Dopo il crollo del muro di Berlino Gorbaciov acconsentì alla riunificazione della Germania e sciolse il patto di Varsavia, chiedendo soltanto, a garanzia della sicurezza della Russia, che la NATO non spostasse i propri dispositivi militari nei Paesi dell’Europa dell’est. Invece in questi trent’anni gli Stati Uniti hanno lavorato forsennatamente per estendere la NATO ad est, includendo anche Paesi che facevano parte dell’ex Unione sovietica. Progressivamente ai confini della Russia sono stati dislocati dispositivi militari che obiettivamente costituiscono una minaccia e come tali vengono percepiti. Queste scelte insensate che hanno costruito, passo dopo passo, le condizioni per il ritorno di una nuova e molto più pericolosa guerra fredda, non sono frutto del fato cinico e baro, non ci cadute addosso per malasorte, l’Italia vi ha contribuito e ne è stata protagonista.
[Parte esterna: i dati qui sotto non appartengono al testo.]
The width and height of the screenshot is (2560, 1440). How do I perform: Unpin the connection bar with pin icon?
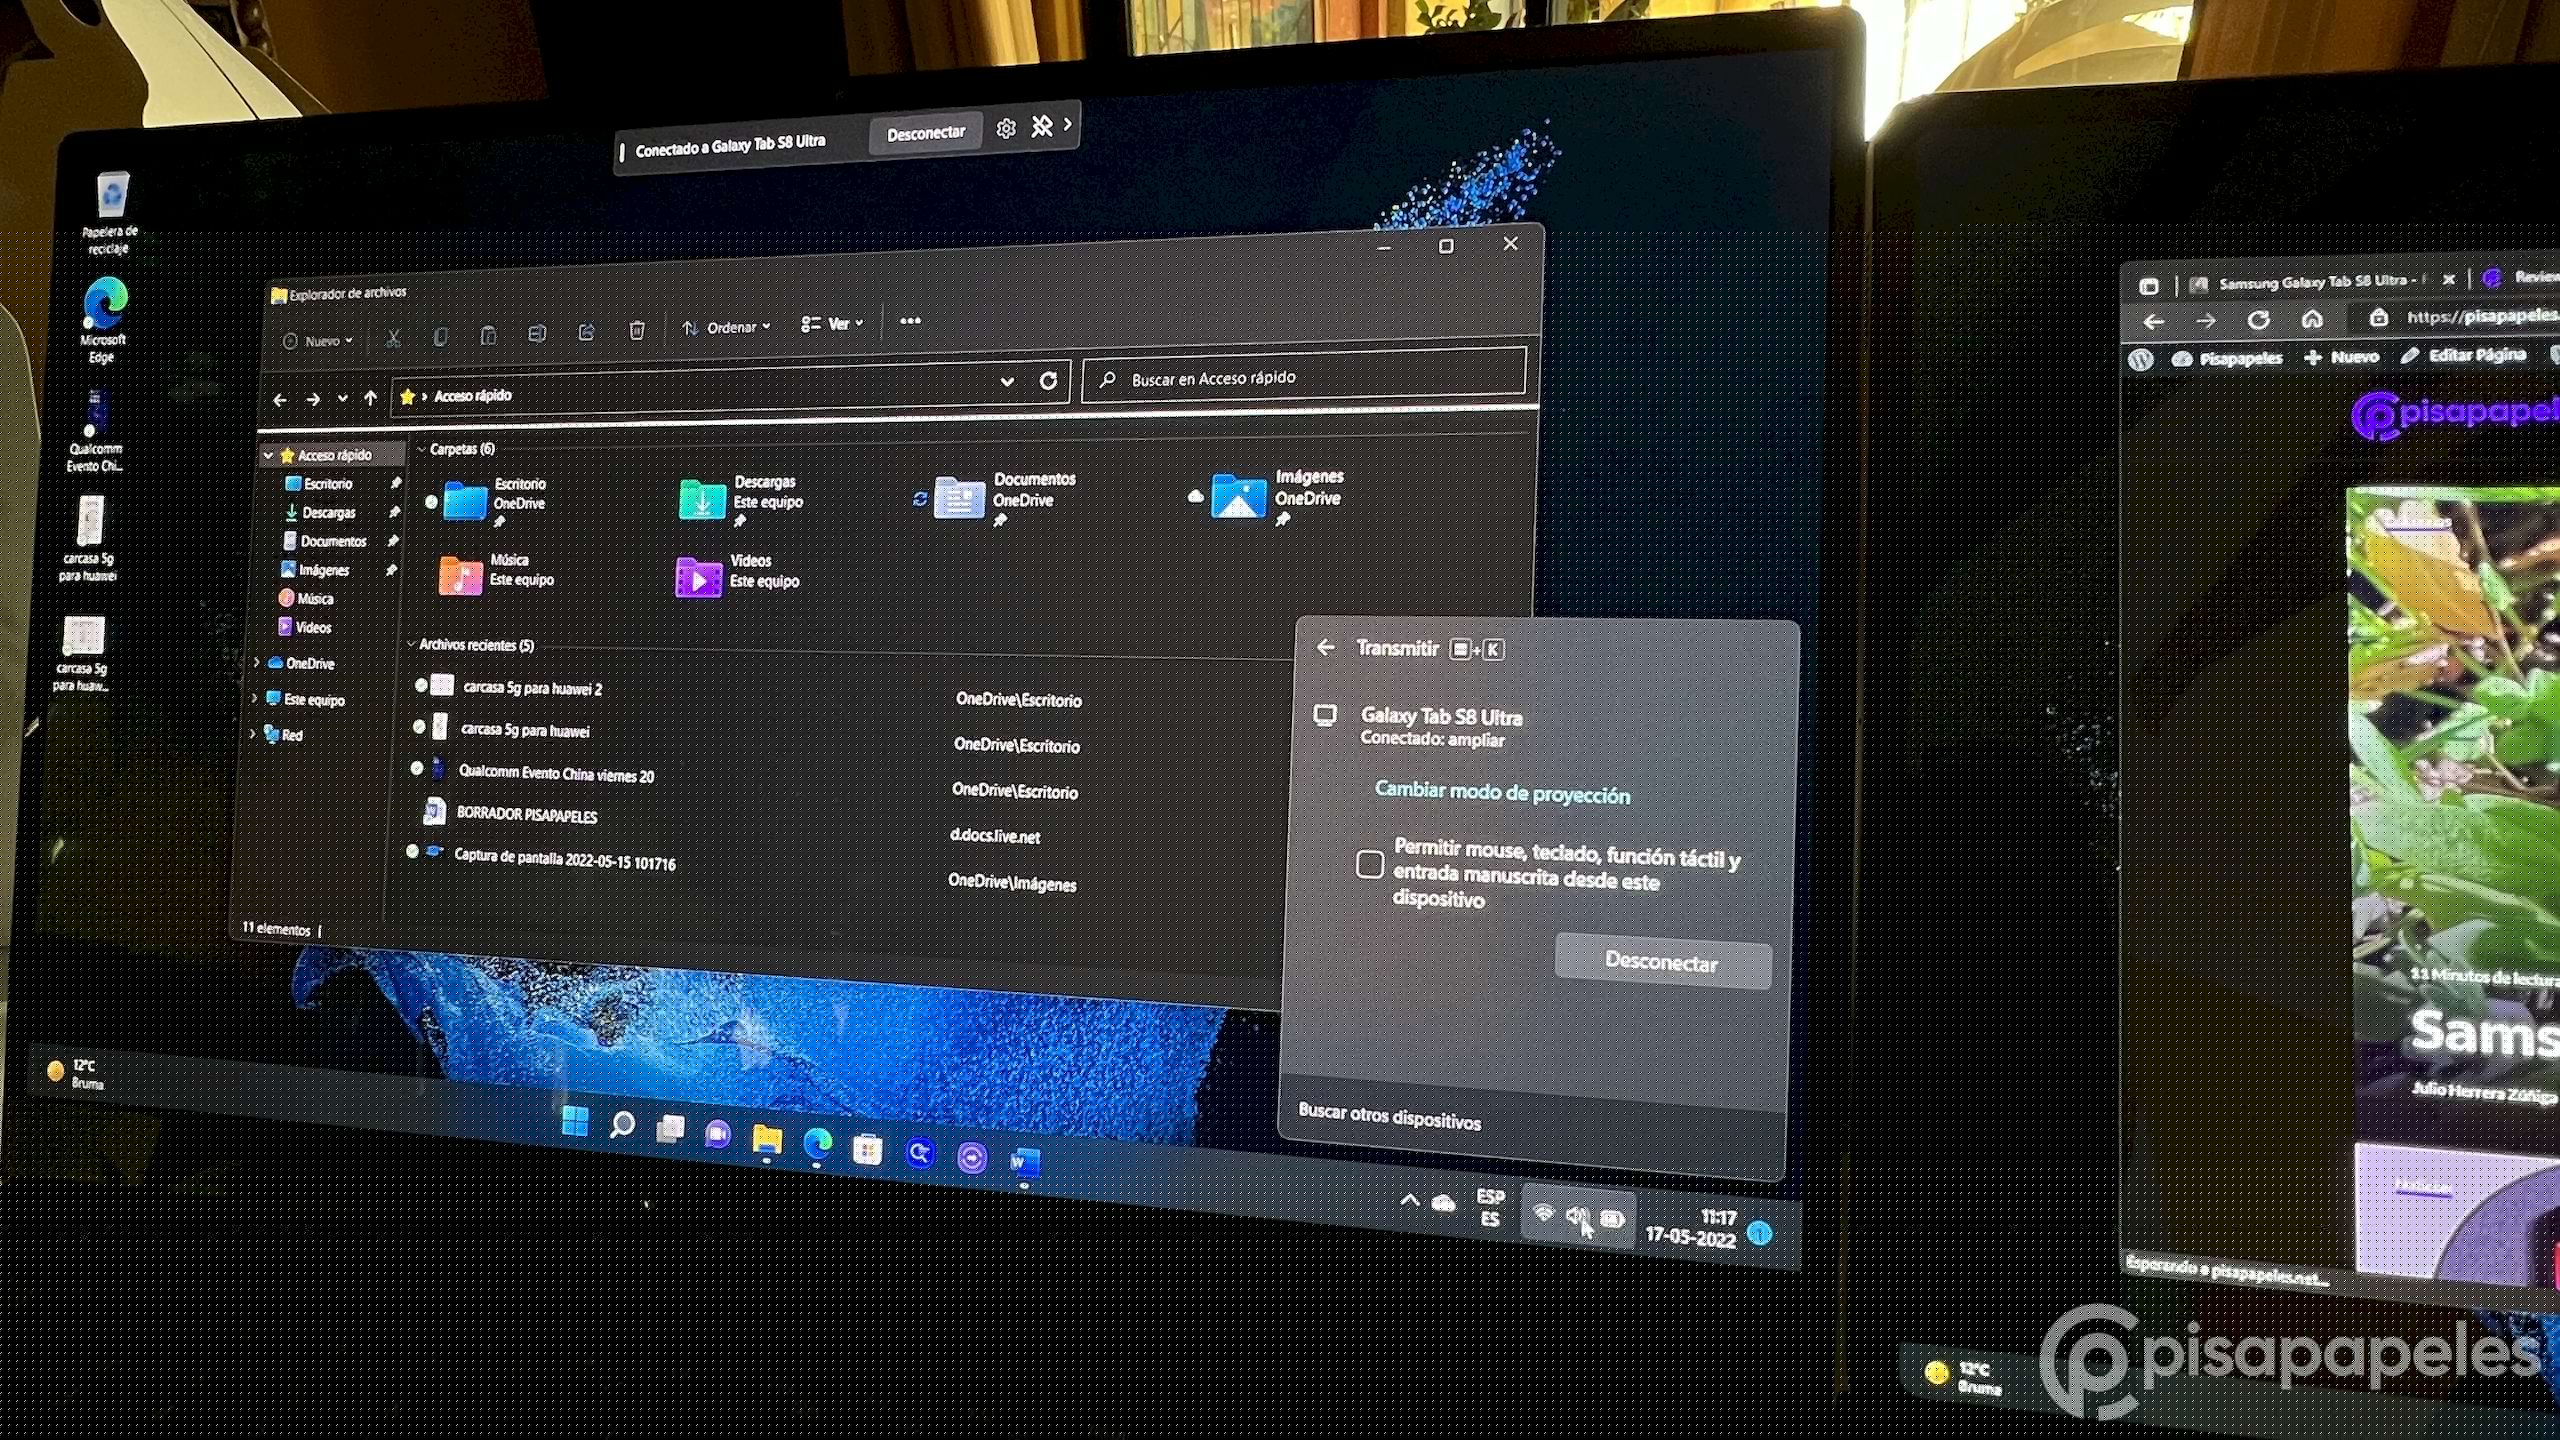pos(1041,126)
Quando Stoltemberg dichiara che solo l’Ucraina può decidere quando aderire alla NATO, prende in giro l’opinione pubblica e nasconde la sostanza del problema poiché l’adesione alla NATO di un Paese che non ne faccia parte non è un fatto automatico, sono i Paesi membri dell’Alleanza che lo decidono necessariamente all’unanimità. Nel vertice della NATO svoltosi a Bucarest il 2 aprile 2008 si decise che la NATO avrebbe riconosciuto il “principio della porta aperta” sia per l’Ucraina sia per la Georgia. Nell’occasione, evidentemente, l’ambasciatore italiano ha espresso consenso o non si è opposto. E allora dobbiamo chiederci, quando mai nel dibattito politico è stato discusso quale posizione dovesse assumere l’Italia su un tema così delicato di politica estera, come l’adesione alla NATO dell’Ucraina e della Georgia?

Le scelte che l’Italia compie in sede NATO vengono effettuate in silenzio ed al riparo da ogni ingerenza dell’opinione pubblica. I Protocolli di adesione alla NATO delle Repubbliche di Bulgaria, Estonia, Lettonia, Lituania, Romania, Slovacchia e Slovenia, sono stati ratificati con la legge 19 agosto 2003 n. 255, quelli di adesione di Croazia e Albania con la legge 30 dicembre 2008 n. 220, quello di adesione del Montenegro con la legge 16 gennaio 2017, n.2. Queste leggi sono passate senza clamore, senza discussione, come se si trattasse di un atto dovuto. Se i politici italiani avessero avuto la lungimiranza e il coraggio di dissociarsi, oggi non ci troveremmo con la guerra alle porte.

Che si può ancora evitare: basta dire No.